(Excerpt from a dataset)
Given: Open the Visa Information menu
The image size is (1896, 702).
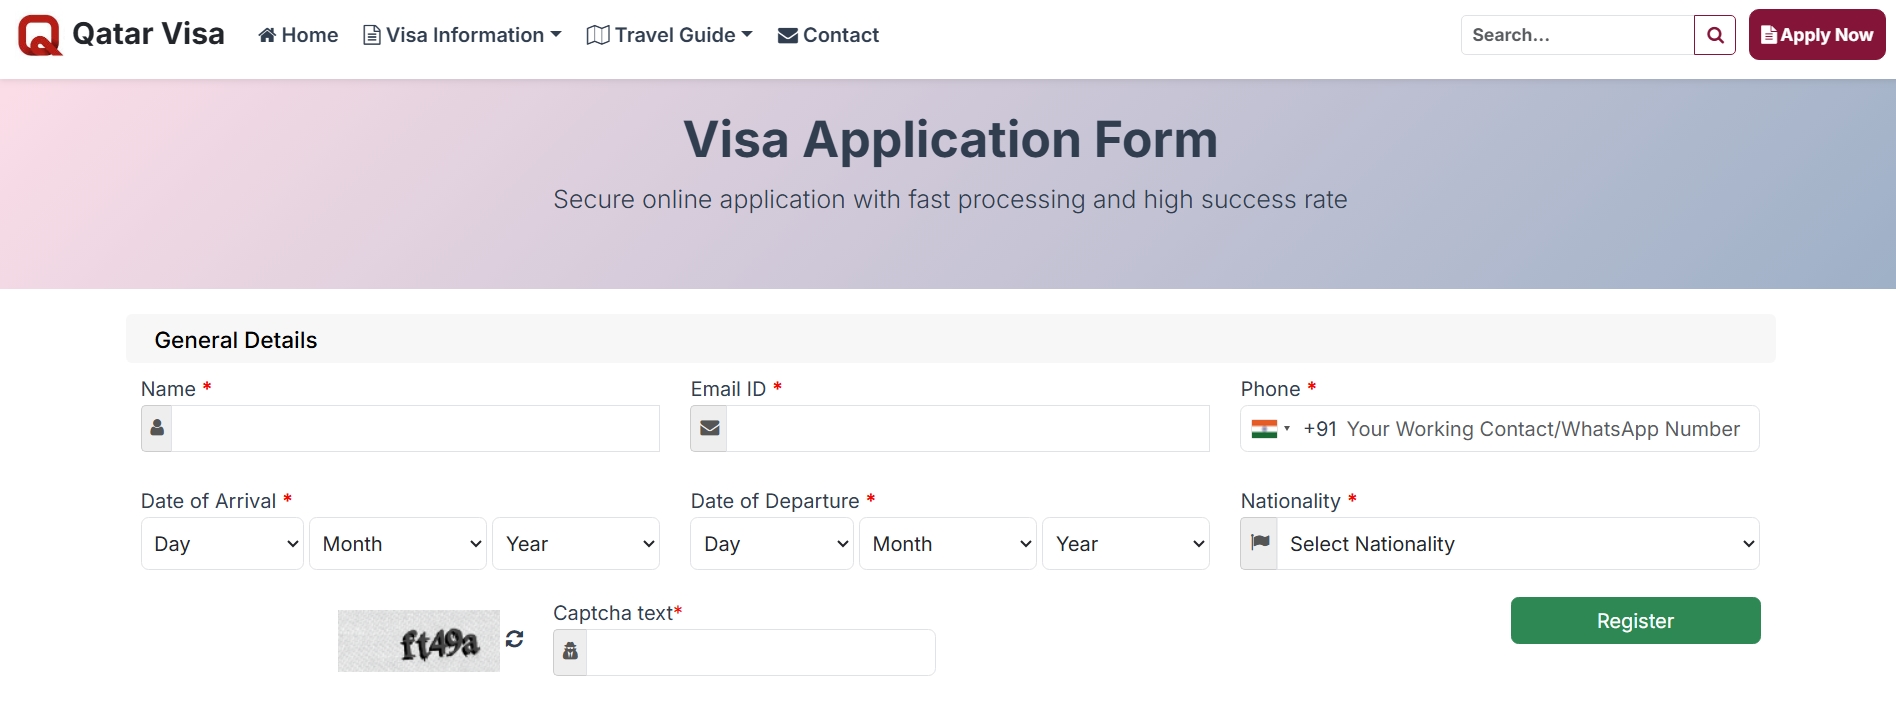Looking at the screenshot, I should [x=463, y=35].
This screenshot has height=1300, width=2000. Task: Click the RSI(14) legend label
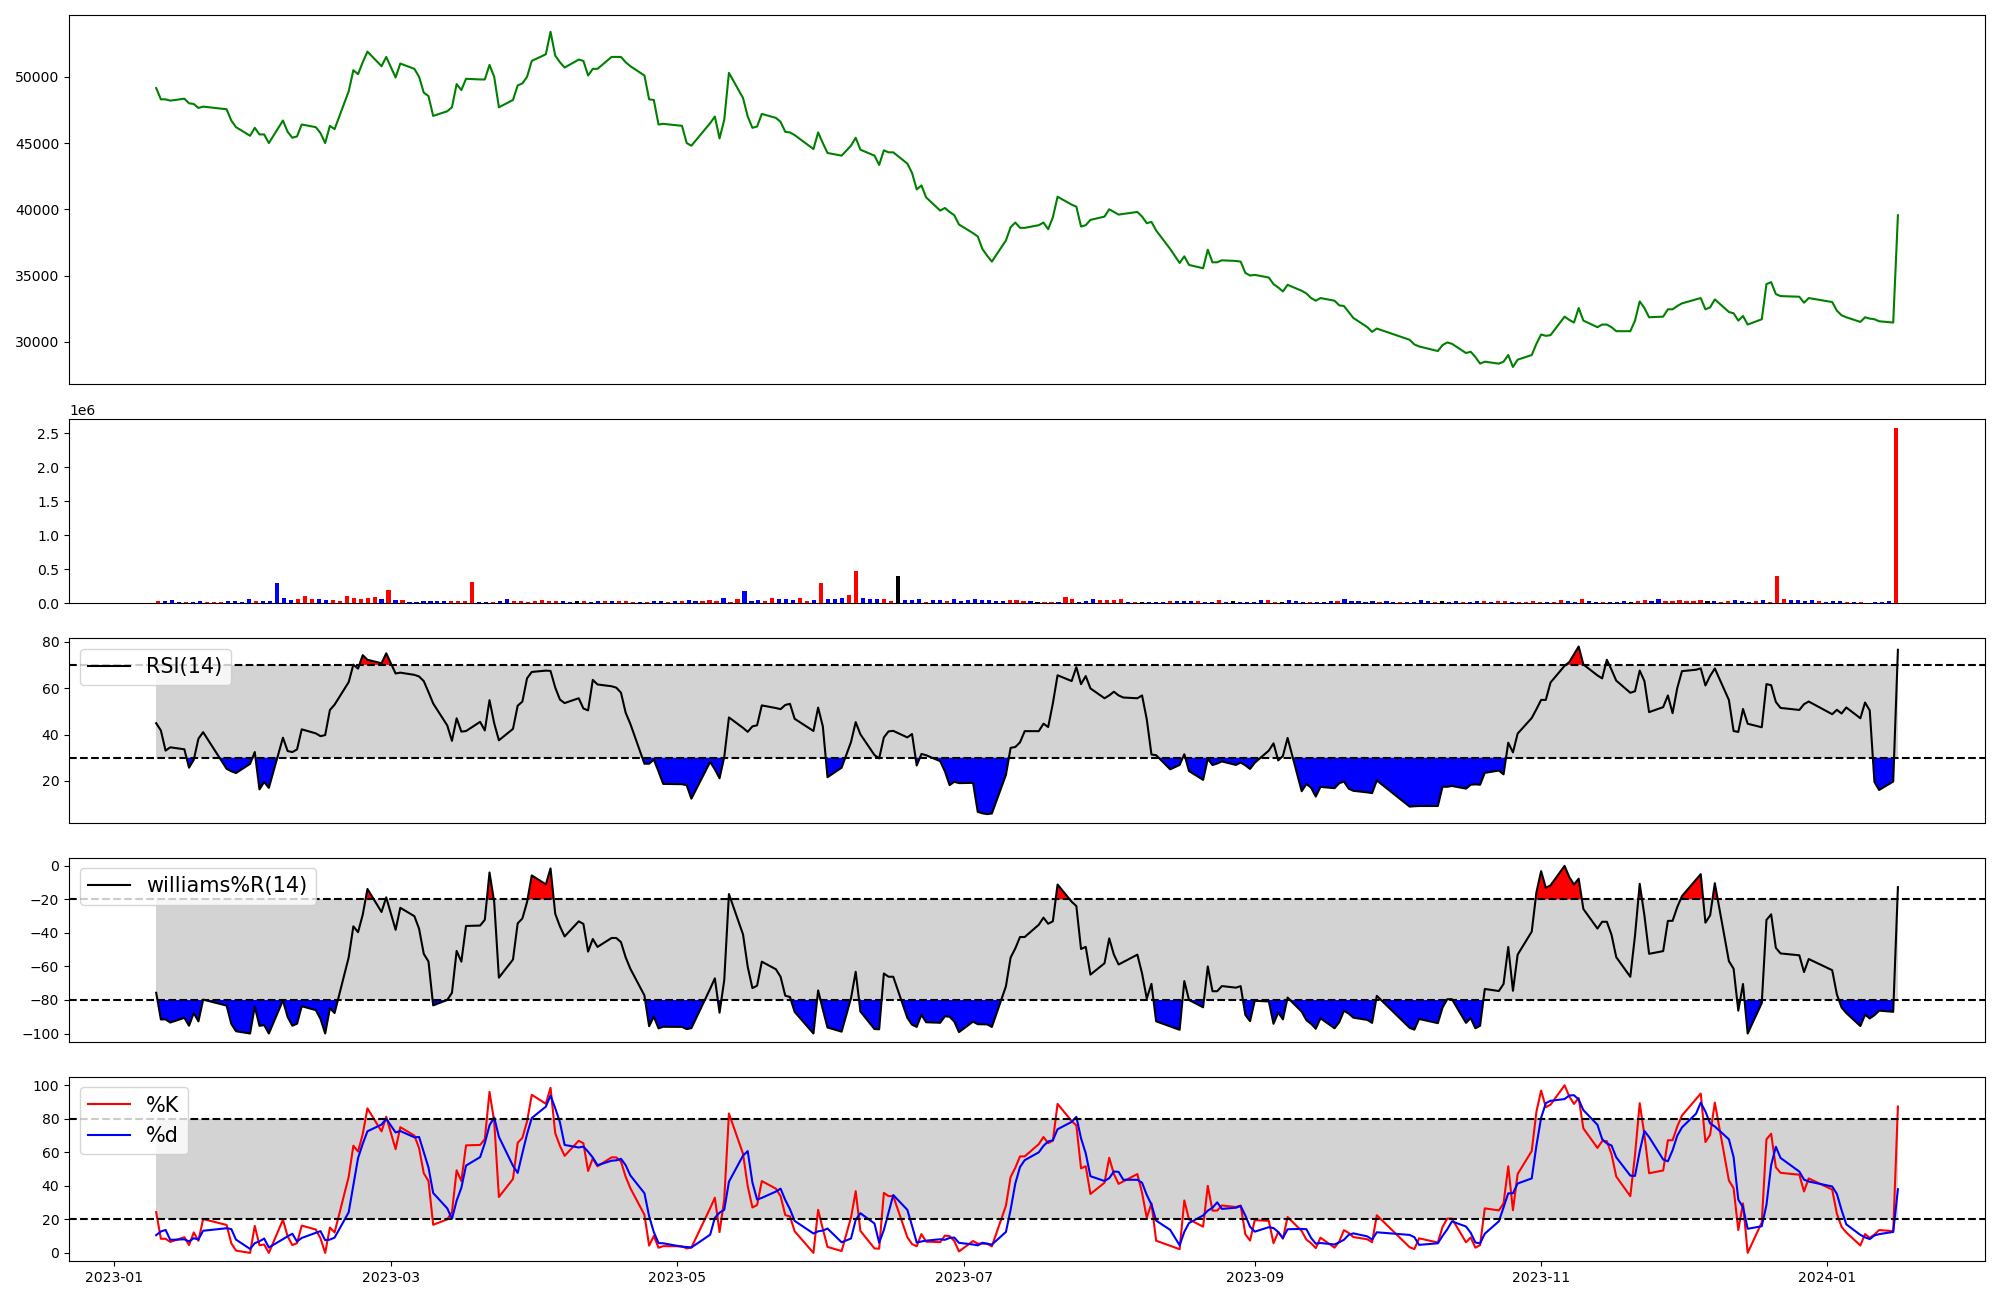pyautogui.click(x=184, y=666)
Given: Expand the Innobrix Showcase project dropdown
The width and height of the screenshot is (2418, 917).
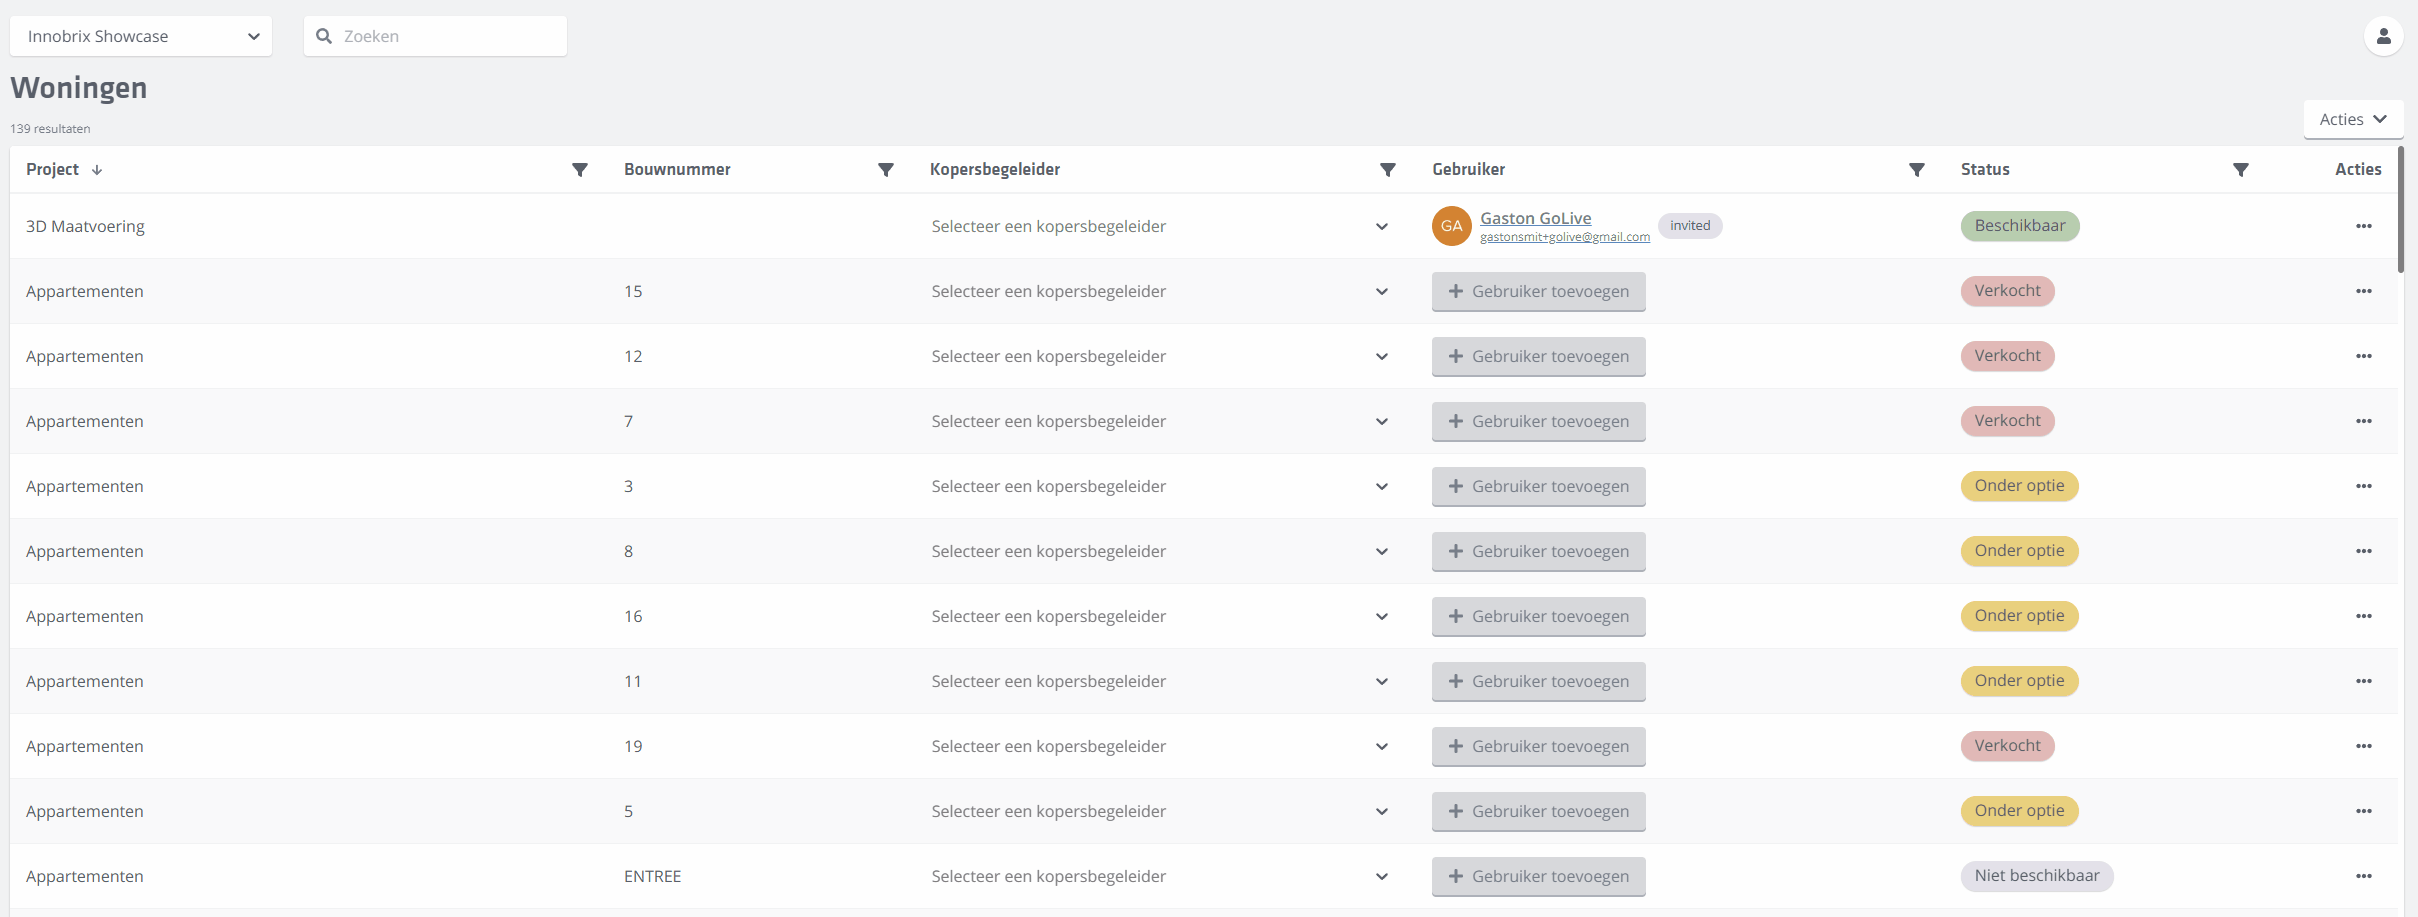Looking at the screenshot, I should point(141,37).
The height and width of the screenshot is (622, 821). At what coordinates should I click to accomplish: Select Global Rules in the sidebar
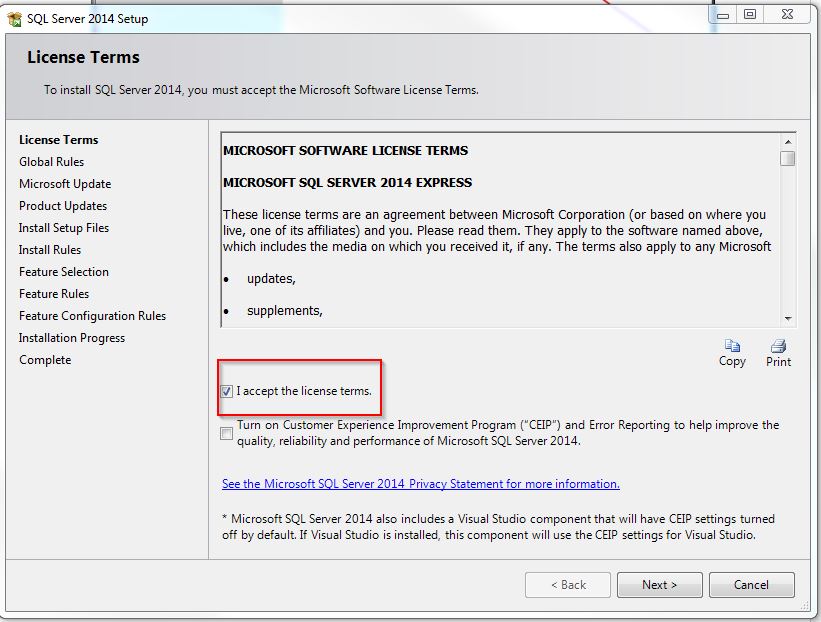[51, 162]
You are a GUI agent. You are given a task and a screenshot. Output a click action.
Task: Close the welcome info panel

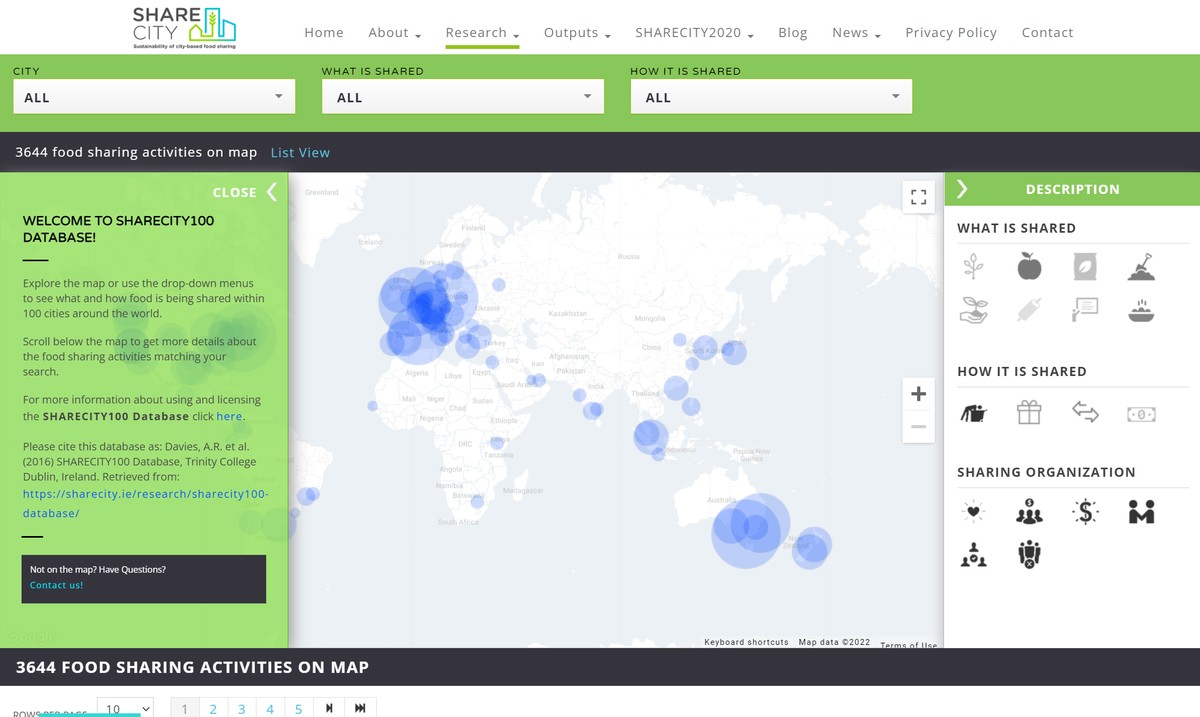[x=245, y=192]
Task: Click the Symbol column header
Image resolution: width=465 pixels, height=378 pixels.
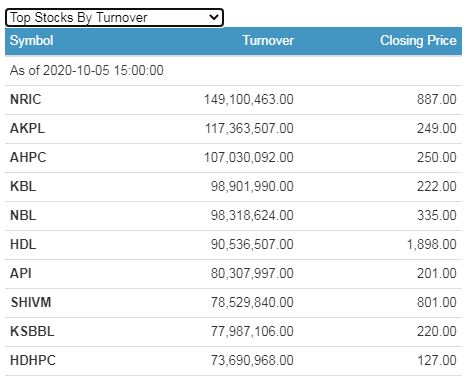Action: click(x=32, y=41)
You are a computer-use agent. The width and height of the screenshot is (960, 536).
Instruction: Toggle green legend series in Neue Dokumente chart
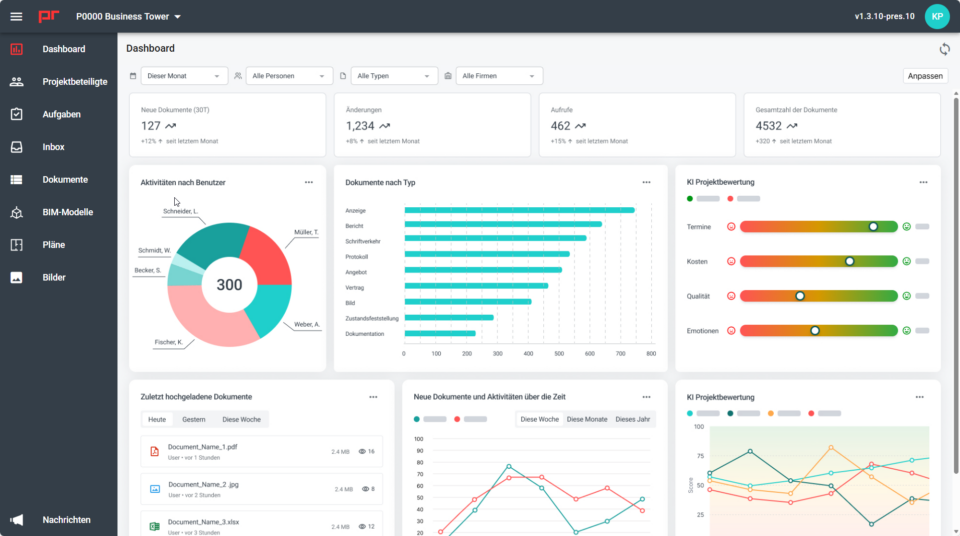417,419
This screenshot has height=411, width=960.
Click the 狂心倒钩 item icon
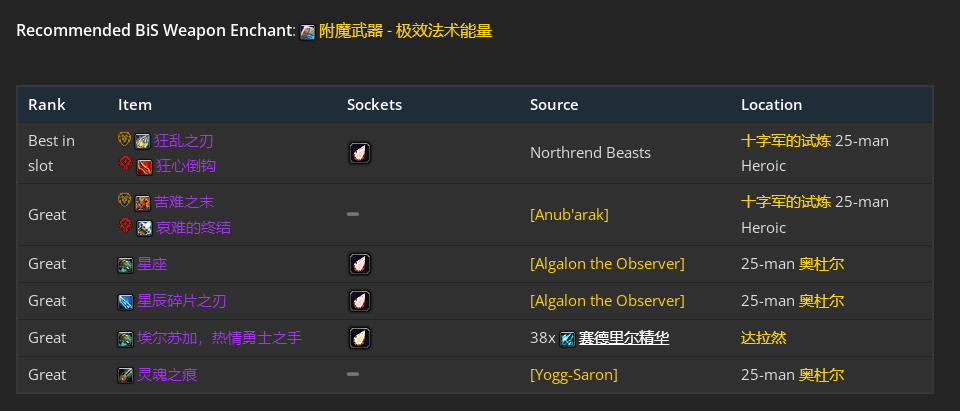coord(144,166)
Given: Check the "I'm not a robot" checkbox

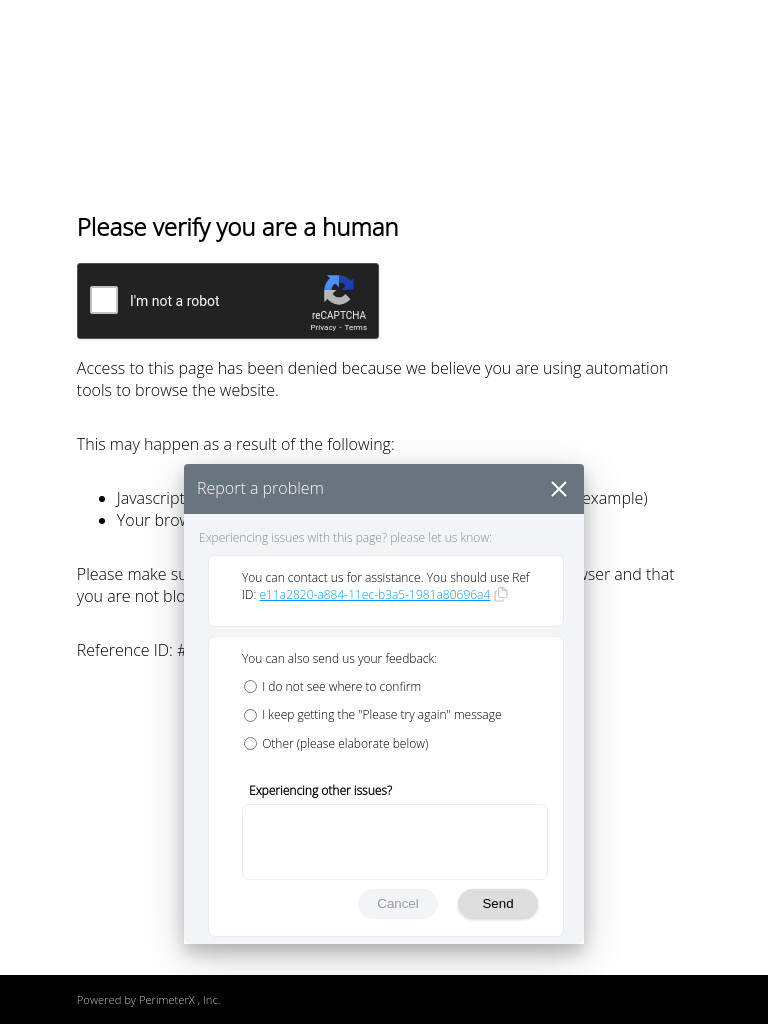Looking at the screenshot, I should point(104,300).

== SET EXERCISE ==
How many lines of the items above contain the string "width"? Case counts. Give only the number.

== EXERCISE RESPONSE ==
6